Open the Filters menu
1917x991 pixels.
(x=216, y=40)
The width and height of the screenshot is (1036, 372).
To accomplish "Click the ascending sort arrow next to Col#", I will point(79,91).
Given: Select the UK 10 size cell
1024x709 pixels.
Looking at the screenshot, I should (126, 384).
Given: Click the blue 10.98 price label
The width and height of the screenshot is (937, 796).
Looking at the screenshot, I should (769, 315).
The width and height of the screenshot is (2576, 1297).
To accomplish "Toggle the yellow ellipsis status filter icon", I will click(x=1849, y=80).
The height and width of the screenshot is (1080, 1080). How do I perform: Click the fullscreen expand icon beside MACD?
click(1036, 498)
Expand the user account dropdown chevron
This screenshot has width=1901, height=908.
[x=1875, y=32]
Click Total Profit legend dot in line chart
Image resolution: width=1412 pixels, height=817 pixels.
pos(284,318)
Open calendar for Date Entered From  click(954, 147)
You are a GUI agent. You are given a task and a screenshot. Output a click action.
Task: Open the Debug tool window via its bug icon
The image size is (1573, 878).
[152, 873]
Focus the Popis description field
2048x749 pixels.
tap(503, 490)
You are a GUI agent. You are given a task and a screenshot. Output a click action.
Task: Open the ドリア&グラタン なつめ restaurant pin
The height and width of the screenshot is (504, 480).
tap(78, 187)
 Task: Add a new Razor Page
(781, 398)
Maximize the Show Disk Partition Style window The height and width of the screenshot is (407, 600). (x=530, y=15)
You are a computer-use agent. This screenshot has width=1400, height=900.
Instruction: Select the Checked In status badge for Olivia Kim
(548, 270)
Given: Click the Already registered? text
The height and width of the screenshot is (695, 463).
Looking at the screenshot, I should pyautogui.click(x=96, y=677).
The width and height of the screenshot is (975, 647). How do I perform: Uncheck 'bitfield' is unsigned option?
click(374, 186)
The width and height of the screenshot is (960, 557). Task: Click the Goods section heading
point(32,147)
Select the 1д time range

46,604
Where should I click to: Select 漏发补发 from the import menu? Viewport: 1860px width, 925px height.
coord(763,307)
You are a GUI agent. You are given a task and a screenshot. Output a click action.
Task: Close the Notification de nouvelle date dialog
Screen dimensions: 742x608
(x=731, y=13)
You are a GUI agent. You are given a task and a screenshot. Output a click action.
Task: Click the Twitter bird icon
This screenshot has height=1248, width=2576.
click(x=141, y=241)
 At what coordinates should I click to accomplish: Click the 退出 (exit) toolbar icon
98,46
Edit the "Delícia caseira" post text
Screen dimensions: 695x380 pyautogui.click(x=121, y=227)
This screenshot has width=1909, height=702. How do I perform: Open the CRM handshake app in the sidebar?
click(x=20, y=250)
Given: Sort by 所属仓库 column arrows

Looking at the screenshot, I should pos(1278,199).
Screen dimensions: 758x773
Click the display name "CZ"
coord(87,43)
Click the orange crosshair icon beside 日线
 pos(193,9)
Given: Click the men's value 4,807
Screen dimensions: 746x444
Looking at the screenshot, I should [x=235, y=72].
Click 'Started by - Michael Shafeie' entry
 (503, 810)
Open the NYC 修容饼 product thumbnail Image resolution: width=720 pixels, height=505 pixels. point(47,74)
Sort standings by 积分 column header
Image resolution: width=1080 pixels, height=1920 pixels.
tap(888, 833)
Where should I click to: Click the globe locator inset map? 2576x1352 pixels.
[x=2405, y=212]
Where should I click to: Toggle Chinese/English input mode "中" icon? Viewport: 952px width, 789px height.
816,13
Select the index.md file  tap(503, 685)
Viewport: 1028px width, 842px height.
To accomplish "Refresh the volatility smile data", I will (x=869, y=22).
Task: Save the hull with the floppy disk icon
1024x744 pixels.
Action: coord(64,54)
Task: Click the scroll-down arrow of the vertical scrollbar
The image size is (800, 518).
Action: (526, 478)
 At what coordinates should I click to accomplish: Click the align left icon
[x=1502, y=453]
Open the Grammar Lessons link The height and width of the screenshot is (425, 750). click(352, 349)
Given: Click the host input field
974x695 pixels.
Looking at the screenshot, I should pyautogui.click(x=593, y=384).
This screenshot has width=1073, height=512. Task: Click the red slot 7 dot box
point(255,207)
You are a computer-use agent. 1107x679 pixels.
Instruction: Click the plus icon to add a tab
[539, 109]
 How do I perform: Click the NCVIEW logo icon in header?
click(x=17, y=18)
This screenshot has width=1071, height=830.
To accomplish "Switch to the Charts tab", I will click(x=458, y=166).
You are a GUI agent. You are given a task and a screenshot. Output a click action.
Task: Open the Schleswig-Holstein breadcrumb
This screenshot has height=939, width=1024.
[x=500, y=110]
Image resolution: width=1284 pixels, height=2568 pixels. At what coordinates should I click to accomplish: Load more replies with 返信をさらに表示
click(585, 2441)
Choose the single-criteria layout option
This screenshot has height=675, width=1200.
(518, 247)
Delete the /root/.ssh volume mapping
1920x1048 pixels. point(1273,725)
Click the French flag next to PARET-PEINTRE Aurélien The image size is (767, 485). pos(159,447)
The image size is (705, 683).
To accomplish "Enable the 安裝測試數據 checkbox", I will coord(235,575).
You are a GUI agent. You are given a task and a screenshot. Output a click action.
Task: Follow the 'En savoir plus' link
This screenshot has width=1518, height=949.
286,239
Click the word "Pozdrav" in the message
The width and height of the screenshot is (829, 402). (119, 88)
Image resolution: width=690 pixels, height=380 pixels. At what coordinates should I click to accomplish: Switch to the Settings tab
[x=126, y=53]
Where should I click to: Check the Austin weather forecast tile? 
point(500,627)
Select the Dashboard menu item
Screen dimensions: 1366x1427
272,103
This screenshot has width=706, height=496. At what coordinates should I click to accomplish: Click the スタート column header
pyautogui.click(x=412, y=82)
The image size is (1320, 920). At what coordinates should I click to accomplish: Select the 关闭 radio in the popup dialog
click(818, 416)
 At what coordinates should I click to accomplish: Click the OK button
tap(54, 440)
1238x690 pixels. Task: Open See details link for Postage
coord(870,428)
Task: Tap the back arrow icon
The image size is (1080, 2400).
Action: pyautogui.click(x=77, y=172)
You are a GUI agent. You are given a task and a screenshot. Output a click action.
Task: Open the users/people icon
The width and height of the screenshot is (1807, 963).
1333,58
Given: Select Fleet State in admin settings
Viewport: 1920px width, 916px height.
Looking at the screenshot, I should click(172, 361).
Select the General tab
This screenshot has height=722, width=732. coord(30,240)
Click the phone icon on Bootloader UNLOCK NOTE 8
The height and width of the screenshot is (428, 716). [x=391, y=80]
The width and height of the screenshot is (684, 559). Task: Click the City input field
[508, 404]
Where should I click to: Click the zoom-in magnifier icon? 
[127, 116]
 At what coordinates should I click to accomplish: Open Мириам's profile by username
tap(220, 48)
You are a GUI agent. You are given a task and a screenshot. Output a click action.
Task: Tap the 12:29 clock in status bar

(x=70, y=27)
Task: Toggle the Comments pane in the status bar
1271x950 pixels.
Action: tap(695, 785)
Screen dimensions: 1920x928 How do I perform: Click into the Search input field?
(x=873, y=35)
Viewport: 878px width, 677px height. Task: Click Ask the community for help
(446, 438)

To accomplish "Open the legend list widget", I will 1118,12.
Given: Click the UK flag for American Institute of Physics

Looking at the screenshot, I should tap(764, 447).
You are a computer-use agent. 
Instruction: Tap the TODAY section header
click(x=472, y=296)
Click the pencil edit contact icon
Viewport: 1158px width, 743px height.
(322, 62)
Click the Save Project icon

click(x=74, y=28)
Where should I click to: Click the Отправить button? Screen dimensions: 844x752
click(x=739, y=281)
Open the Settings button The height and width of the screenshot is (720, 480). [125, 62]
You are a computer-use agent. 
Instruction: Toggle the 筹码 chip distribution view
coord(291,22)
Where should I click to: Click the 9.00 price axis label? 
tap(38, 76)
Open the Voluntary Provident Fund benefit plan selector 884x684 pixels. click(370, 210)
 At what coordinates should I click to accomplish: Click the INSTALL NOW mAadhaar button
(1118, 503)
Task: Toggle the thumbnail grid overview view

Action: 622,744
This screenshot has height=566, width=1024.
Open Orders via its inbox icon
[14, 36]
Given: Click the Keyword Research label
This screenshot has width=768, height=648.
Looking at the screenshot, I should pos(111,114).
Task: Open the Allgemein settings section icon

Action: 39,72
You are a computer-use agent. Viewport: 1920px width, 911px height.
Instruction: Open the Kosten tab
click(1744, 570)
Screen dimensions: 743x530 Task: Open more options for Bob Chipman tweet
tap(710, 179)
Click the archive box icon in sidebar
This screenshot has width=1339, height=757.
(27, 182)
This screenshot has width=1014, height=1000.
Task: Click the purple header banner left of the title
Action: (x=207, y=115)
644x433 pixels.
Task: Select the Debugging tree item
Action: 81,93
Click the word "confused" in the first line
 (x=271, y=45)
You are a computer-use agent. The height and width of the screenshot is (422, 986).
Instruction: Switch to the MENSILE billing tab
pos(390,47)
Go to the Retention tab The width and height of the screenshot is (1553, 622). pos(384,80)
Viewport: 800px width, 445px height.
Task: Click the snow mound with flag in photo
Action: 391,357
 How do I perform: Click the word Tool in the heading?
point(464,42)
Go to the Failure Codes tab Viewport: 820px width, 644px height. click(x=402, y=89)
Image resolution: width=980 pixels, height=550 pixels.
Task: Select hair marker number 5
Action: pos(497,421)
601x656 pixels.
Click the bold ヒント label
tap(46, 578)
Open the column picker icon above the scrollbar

------------------------

WORK REQUIRED: Return the lines of the listing above exactly as they appear, starting with the first and stopping after the line that holds "Given: Click the blue 10.98 price label".

COMPLETED TASK:
Open the Filters menu
1917x991 pixels.
(x=216, y=40)
The width and height of the screenshot is (1036, 372).
To accomplish "Click the ascending sort arrow next to Col#", I will point(79,91).
Given: Select the UK 10 size cell
1024x709 pixels.
Looking at the screenshot, I should (126, 384).
Given: Click the blue 10.98 price label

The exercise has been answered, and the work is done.